どのように火力発電の発電量を抑制していくのか?

日本のエネルギー政策は「S+3E」、つまり安全性(Safety)を大前提に、自給率を高め安定供給体制を確保し(安定供給=Energy security)、コストを抑え(経済効率=Economic Efficiency)、CO2を減少させる(環境適合=Environment)ことを追及しています。2050年カーボンニュートラルの実現に向けては、

① 石炭などの「化石燃料」を使用する火力発電を低減し、CO2を排出しない再エネの最大限の導入や安全性の確保を大前提とした原子力発電の再稼働
② 火力発電で排出されるCO2を実質ゼロにする脱炭素型火力への置き換え
(排出されたCO2を分離・回収して地下へ貯留または再利用するCCUS/カーボンリサイクルを活用したり、アンモニアや水素など燃焼時にCO2を排出しない燃料の活用)

といったことが必要です。

とはいえ、急激に火力発電をなくすことは現実的ではありません。なぜなら、火力発電には現時点で電源構成の7割以上を占める「供給力」があるとともに、再エネや原子力発電などでは補えない「調整力」という機能があります。アンモニアや水素を活用する技術については、今後の実用化を目指しながらも、それだけで必要な電力を供給することは難しい段階にあり、すぐに急激な火力発電の抑制策を講じることになれば、電力の安定供給に支障が出るおそれがあるためです。
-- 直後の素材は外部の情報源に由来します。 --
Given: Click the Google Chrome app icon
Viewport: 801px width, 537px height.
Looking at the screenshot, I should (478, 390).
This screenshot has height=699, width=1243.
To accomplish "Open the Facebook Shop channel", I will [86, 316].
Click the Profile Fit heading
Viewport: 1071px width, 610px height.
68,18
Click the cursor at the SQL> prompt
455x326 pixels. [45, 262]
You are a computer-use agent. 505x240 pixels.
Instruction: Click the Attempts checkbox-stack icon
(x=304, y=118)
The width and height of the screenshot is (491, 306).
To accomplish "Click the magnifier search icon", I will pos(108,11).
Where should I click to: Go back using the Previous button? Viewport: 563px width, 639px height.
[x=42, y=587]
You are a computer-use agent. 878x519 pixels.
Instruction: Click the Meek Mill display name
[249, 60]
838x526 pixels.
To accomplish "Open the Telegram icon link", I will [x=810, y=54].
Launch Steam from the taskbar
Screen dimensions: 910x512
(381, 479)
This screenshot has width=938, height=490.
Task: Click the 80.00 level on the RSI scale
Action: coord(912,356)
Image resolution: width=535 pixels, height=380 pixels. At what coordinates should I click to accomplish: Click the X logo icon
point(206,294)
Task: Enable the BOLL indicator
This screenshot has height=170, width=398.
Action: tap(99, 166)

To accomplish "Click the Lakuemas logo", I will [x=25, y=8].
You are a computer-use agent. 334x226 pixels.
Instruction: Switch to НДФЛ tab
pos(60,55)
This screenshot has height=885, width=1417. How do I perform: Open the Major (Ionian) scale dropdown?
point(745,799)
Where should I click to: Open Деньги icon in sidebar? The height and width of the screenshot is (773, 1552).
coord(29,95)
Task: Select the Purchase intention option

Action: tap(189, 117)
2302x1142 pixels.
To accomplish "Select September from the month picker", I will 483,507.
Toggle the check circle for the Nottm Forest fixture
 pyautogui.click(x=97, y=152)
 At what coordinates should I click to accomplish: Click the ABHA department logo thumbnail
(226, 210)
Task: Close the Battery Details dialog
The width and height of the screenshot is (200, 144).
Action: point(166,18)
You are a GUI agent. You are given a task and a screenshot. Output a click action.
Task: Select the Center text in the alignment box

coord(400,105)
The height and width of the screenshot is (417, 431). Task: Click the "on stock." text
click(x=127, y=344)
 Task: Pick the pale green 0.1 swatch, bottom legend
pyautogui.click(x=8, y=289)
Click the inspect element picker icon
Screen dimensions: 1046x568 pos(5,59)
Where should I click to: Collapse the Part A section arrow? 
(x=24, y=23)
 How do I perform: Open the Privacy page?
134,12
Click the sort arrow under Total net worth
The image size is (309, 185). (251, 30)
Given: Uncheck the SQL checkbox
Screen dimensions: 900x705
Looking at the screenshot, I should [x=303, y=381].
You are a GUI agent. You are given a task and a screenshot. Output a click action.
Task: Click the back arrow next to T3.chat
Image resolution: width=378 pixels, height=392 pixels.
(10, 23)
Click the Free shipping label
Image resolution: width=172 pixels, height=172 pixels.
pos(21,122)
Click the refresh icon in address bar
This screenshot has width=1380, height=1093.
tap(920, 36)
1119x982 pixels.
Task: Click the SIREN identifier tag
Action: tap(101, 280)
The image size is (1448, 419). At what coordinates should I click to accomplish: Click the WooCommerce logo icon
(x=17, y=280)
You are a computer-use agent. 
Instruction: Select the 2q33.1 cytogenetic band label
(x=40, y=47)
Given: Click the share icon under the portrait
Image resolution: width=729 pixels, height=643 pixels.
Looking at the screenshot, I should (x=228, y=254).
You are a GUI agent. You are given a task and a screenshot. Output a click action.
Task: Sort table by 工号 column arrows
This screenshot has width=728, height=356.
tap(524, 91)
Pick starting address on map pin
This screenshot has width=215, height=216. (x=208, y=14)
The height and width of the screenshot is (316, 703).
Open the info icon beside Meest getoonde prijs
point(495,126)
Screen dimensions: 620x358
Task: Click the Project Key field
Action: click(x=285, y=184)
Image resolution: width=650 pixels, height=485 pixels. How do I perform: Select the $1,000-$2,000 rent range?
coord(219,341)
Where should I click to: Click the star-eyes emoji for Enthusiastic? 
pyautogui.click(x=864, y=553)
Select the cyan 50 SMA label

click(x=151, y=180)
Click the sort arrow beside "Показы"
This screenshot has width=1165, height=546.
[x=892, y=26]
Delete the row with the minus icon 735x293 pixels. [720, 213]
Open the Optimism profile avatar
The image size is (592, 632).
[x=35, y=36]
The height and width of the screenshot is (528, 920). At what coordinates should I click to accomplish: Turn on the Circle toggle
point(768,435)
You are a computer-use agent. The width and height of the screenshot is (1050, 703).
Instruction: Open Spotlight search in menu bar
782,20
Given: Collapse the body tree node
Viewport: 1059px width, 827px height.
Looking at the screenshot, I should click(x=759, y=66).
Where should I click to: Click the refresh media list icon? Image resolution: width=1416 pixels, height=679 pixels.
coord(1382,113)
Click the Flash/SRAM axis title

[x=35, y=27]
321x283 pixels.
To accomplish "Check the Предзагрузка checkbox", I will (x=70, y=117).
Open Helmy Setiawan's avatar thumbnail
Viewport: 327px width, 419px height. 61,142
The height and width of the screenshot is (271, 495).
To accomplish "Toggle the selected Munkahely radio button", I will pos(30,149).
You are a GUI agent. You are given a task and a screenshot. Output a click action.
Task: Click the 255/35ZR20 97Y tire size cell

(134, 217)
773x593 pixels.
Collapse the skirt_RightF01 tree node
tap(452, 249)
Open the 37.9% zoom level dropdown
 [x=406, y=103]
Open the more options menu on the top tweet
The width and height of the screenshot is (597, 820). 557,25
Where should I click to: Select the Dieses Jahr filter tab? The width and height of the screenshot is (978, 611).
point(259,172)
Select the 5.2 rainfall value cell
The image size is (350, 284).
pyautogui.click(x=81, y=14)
火力発電を段階的に抑制するにあたっては、火力発電の燃料について、バランスよくポートフォリオを組んでいく必要があります。現在、火力発電の燃料には、石油、石炭、天然ガスが使われており、そのなかでは天然ガスがもっともCO2排出量が少ないのですが、天然ガスだけにしぼると、また別の問題が出てきます。実際に、ウクライナ危機をめぐる国際情勢においては、天然ガス輸入の大部分を1つの供給国に依存するリスクがあきらかになっています。そこで、資源のとぼしい日本国においては、燃料それぞれの特徴を考えながら、どの燃料をどれくらいの割合で使用するのか、バランスよくポートフォリオを組んでいくことが非常に重要となります。

燃料の特徴
火力発電の燃料について、石炭、石油、天然ガスそれぞれの特徴を、発電コストやCO2排出量など4つの面で比較して表にまとめています。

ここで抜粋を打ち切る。